On July 16, 1973, in front of a televised audience, a deputy asked to the deputy assistant to Nixon if there was any type of recording system in the White House. He answered that there was a system in the White House that automatically recorded everything in the Oval Office. The special prosecutor asked Nixon to give him the tapes but the President refused to release them citing his executive privilege as President of the United States. In the end, Nixon announced the release of the transcripts in a speech to the Nation on April, 29, 1974.

Initially, Nixon was given a positive reaction for his speech but as people read the

transcripts over the next couple of weeks, former supporters among the public, media and political community called for Nixon's resignation or impeachment. The House of Representatives began formal investigations into the possible impeachment to the President. During the whole scandal, Nixon denied any involvement in the scandal. But after being told that enough votes existed to remove him, he decided to resign.

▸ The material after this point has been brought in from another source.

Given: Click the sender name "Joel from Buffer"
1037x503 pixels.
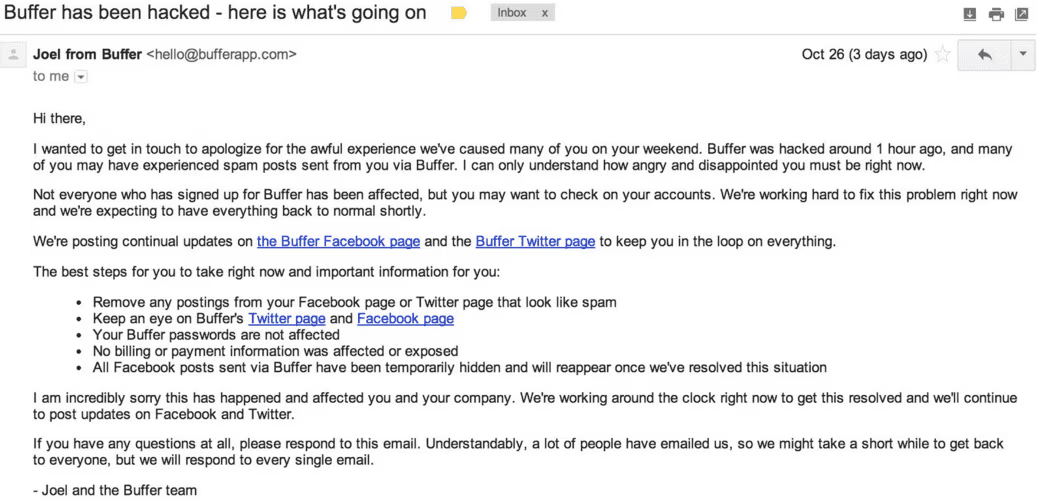Looking at the screenshot, I should (x=87, y=55).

Though The Post had demonstrated the power of the press, it revealed the disgrace that most of the press had made of themselves. The majority of the media's priorities had not been straight. They had forgotten that it is their duty to inform the public of Washington dealings and not hold back anything simply because it could be devastating to the ranked official's reputations. Journalism in American is imperative to have, but must be used correctly. The Watergate Scandal left behind a backlash of distrust towards the press and the presidency. Washington had lost it's innocence. No longer would people put their full trust in what the government did behind the public's eyes. After Watergate, the press vowed to be more wary in the future. So, the media are a counter power to presidential power, and the preservation of an autonomous and aggressive belligerent press indeed is affecting profoundly the structure of the presidential regime So, Watergate deeply shook America. This story considered as one of the gravest political scandals experienced in the United States had multiple consequences. First, the resignation of the President, a rare fact, but it modified also durably the relation between the congress and the Presidency. It allowed finally the fourth power, the press, to emerge on the political scene.